$351 billion U.S. consumer tech 2018 forecast built on broadband

8 January 2018 by Steve Blum
, , ,

Source: Consumer Technology Association, 7 January 2018. Click for the full presentation.

The Consumer Technology Association (CTA) predicts that connectivity, particularly via mobile networks, will fuel industry growth, with total U.S. retail sales hitting $351 billion in 2018, up 3.9% from last year. .
Traditional consumer hardware categories are flat or declining, while connected devices and services are booming – for example “smart speakers”, which are tied to artificially intelligent, voice recognition services such as Amazon’s Alexa, are predicted to hit $3.8 billion in 2018, a 93% increase.
This forecast was released yesterday at CES, which used to be the Consumer Electronics Show and which is produced by CTA, which used to be the Consumer Electronics Association. Increasingly, the industry is defined by software, content and networks, and not by gadgets and gizmos. Hence the rebranding from electronics to technology. That shift is also showing up in revenue figures.
The $351 billion predicted U.S. industry total includes $20 billion in music and video streaming services, a 35% jump from 2017. If you back out that revenue, the predicted growth in retail revenue in 2018 will only be 2.5%. Hardware growth is probably even lower. Only a few, top line category forecasts were released, and some – arguably all – are a mix of digital bits and physical products.

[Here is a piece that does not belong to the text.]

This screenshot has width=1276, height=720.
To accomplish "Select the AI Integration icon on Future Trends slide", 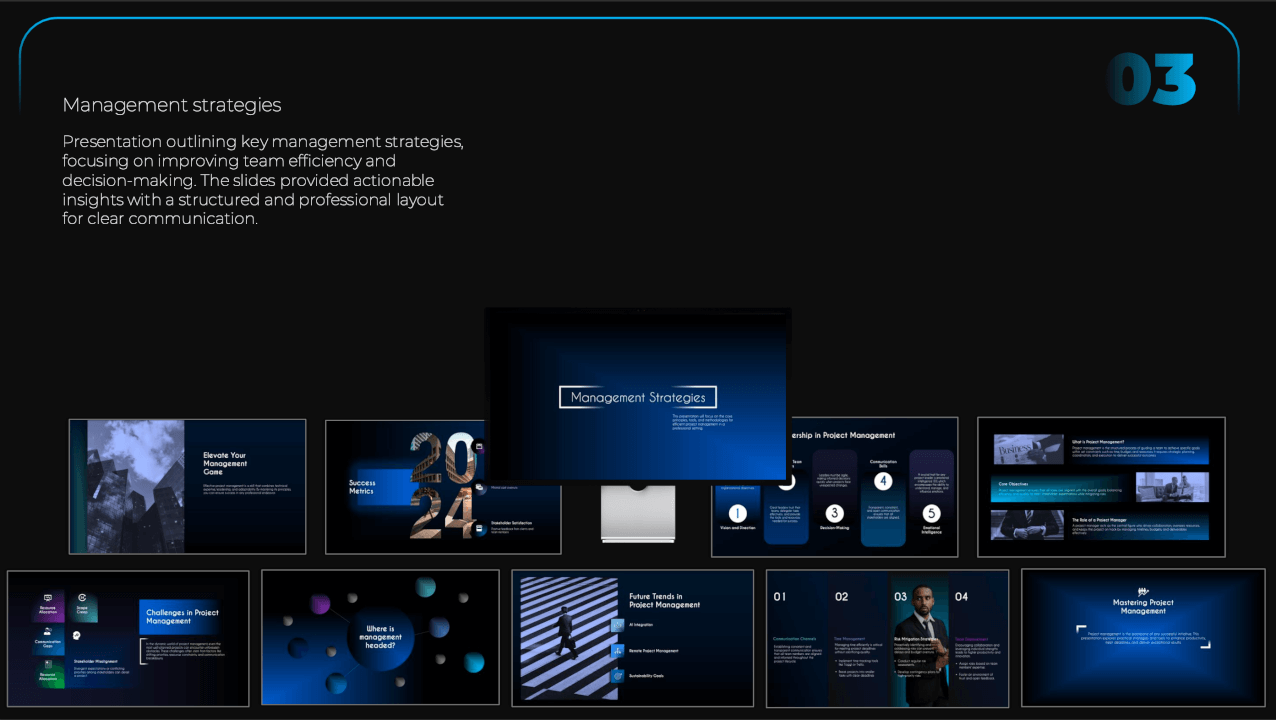I will pyautogui.click(x=617, y=626).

All eleven of the categories that were broken out rely on broadband connections. Without connectivity, speakers and homes aren’t smart and virtual reality is virtually nothing. So it’s no surprise that CTA analysts spent more time talking about 5G mobile networks than televisions, or even smartphones.

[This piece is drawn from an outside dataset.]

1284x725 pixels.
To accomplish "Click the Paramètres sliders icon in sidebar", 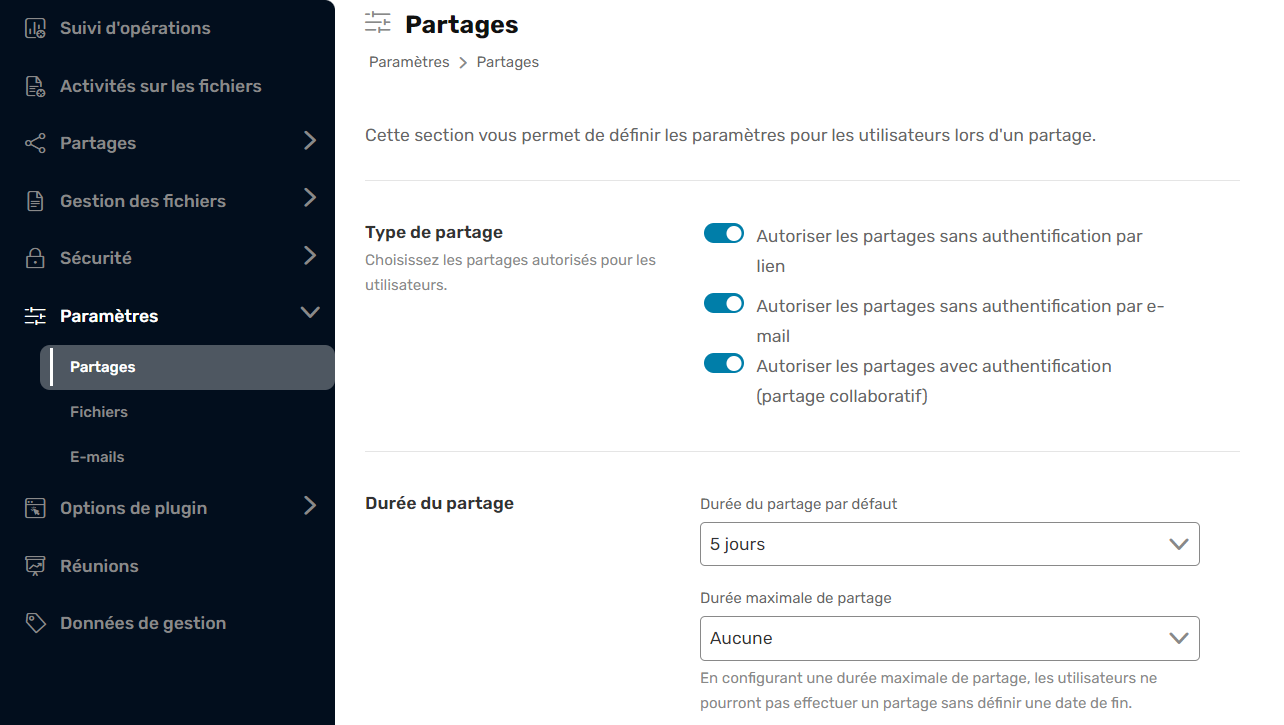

“We’re in the connected era”, said Steve Koenig, senior director of research for CTA. “We understand the importance of connectivity, not just to to the industry but to the global economy”.
Many of the really cool things to come that Koenig talked about will depend on the fast, low latency bandwidth that 5G networks will deliver in urban areas. Without it, the promise of technologies like self driving cars, augmented reality or robotics won’t be fully realised. But it’s important to remember that residential wireline networks will continue to do the unglamorous heavy lifting in a connected, consumer technology-enabled world.
Koenig predicts that five years from now, nearly 800 million “consumer tech connected devices” will be sold annually in the U.S. For that to happen, we need modern networks. Of every kind.